▶ _Data in this exercise_:
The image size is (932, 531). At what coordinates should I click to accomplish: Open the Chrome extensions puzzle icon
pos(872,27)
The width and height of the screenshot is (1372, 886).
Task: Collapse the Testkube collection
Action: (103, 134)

▶ _What you should do_:
Write out the data again, exactly and in full.

▶ _Written answer_:
The image size is (932, 531). At what coordinates should I click to accomplish: Open the Chrome extensions puzzle icon
pos(872,27)
The width and height of the screenshot is (1372, 886).
Task: Collapse the Testkube collection
Action: (103, 134)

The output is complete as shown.